问题 1:
在下文关于“多数元素”的题解中，解法一用什么来记录数据出现的个数？

************

LeetCode #169. Majority Element 数组 摩尔投票法

Description


Given an array of size n, find the majority element. The majority element is the element that appears more than ⌊ n/2 ⌋ times.

You may assume that the array is non-empty and the majority element always exist in the array.

Example 1:

Input: [3,2,3]
Output: 3

Example 2:

Input: [2,2,1,1,1,2,2]
Output: 2


思路


解法一

纯暴力,使用一个哈希 map 记录数据出现的个数,遍历数组,当符合 majority element 的元素出现时就 return。

时间复杂度:O(n)
空间复杂度:O(n)

************

问题 2:
请将下方数据条目中从开头至含有“coord(227,33)”的那一行（首尾两行均包括在内）逐行照原样誊录。

(已保存的数据条目)
************

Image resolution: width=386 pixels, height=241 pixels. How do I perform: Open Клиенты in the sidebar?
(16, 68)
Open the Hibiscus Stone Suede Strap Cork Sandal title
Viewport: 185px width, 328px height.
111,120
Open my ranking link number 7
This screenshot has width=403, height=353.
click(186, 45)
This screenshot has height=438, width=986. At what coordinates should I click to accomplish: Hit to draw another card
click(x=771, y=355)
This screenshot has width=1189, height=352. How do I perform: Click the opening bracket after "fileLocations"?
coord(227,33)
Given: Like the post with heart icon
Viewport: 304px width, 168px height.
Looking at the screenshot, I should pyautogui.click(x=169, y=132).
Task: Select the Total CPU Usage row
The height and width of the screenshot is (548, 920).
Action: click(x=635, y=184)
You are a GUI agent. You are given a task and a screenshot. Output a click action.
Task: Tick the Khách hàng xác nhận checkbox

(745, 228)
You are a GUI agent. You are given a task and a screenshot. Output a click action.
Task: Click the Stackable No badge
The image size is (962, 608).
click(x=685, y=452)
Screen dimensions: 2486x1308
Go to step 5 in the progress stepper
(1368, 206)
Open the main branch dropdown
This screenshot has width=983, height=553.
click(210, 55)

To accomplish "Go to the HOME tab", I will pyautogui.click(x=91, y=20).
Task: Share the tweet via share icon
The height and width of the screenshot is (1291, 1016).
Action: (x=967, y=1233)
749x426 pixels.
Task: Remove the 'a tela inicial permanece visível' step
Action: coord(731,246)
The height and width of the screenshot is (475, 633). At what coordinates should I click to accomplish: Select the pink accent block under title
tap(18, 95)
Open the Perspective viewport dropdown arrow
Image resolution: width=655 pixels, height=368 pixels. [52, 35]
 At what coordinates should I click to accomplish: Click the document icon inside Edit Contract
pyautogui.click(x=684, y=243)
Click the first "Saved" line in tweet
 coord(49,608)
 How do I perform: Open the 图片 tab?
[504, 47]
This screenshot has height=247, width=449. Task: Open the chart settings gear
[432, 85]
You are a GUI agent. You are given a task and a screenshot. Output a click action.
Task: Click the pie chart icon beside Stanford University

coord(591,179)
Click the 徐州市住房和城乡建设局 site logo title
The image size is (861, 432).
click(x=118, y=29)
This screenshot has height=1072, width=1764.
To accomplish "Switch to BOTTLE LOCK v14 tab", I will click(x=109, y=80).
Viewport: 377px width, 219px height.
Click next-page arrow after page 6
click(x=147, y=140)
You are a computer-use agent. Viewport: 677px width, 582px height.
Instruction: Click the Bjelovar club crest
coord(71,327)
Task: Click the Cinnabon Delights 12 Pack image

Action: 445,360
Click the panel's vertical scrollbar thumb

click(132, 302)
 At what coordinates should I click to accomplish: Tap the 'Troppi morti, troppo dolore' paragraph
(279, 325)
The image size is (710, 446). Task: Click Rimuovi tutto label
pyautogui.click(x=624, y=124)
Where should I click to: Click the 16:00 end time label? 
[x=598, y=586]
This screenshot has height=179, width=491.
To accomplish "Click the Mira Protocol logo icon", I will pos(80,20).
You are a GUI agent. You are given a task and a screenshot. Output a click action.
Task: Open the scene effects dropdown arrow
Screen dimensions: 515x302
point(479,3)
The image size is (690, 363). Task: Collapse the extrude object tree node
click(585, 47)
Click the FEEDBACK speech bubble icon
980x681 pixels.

************

解答 1:
用一个哈希 map 记录数据出现的个数。

解答 2:
Image resolution: width=386 pixels, height=241 pixels. How do I perform: Open Клиенты in the sidebar?
(16, 68)
Open the Hibiscus Stone Suede Strap Cork Sandal title
Viewport: 185px width, 328px height.
111,120
Open my ranking link number 7
This screenshot has width=403, height=353.
click(186, 45)
This screenshot has height=438, width=986. At what coordinates should I click to accomplish: Hit to draw another card
click(x=771, y=355)
This screenshot has width=1189, height=352. How do I perform: Click the opening bracket after "fileLocations"?
coord(227,33)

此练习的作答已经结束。